BOONTON TOWNSHIP — A 2008 Seton Hall Preparatory School graduate and Boonton Township native is serving with a U.S. Navy helicopter squadron that flies the Navy’s newest and most technologically-advanced helicopter.

Photo by Senior Chief Mass Communication Specialist Gary Ward

“I learned about work ethic and humility,” said Kline. “Hard work is what drives us here and what adds to the mission success. And the humility keeps you grounded to better relate to those around you.”

Kline is a 2012 graduate of U.S. Naval Academy.

Kline is a pilot with the “Airwolves” of Helicopter Maritime Strike Squadron 40, a Mayport, Florida based squadron that operates the Navy’s next generation submarine hunter and Anti-Surface Warfare helicopter, the MH-60R Seahawk. Each helicopter is nearly 65 feet long, may weigh up to 23,500 lbs. (max gross) and can travel over 120 miles per hour for nearly 320 miles on a tank of gas.

As a pilot, Kline is responsible for the safe operation of the aircraft to meet the command’s mission.

According to Navy officials, the MH-60R is the most capable multi-mission helicopter available in the world today. It is used for a variety of missions, including hunting and tracking enemy submarines, attacking enemy ships, search and rescue, drug interdiction, delivering supplies and supporting the Navy’s special operations forces.

It is replacing the Navy’s older helicopters because of its greater versatility and more advanced weapon systems.

Kline is now a part of a long-standing tradition of serving in the Navy our nation needs.

“My grandparents served in WWII,” said Kline. “Both survived. One landed on Normandy and one stormed Iwo Jima. I watch a lot of old war movies because of their generation. I always wanted to be a pilot,” said Kline.

Kline said they are proud to be part of a warfighting team that readily defends America at all times.

“One of my most rewarding accomplishments has been making aircraft commander and getting to come back to this command as a flight instructor,” said Kline.

Sailors’ jobs are highly varied within the squadron. Approximately 297 Navy men and women are assigned and keep all parts of the squadron running smoothly. This includes everything from maintaining helicopter airframes and engines, to processing paperwork, handling weapons and flying the aircraft.

Kline is playing an important part in America’s focus on rebuilding military readiness, strengthening alliances and reforming business practices in support of the National Defense Strategy.

“Our priorities center on people, capabilities and processes, and will be achieved by our focus on speed, value, results and partnerships,” said Secretary of the Navy Richard V. Spencer. “Readiness, lethality and modernization are the requirements driving these priorities.”

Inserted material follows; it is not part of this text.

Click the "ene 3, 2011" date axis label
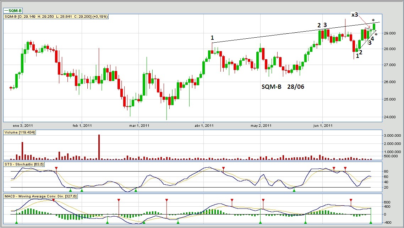This screenshot has width=404, height=228. [22, 125]
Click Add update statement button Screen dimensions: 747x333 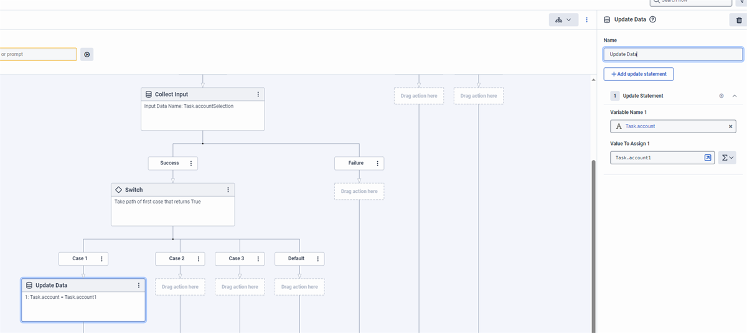[639, 74]

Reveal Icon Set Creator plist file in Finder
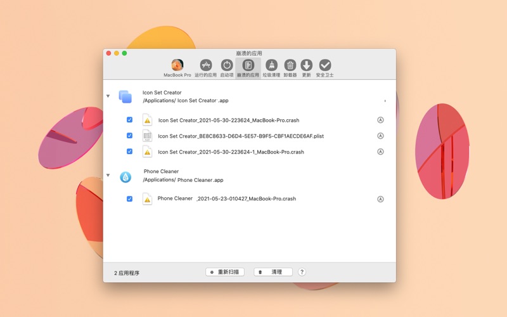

As a member of one of the U.S. Navy’s most relied upon capital assets, Kline and other sailors know they are part of a legacy that will last beyond their lifetimes.

Serving in the Navy, Kline is learning about being a more respectable leader, Sailor and person through handling numerous responsibilities.

“Serving in the Navy means being willing to sacrifice myself and some of my freedoms for the good of this country,” said Kline.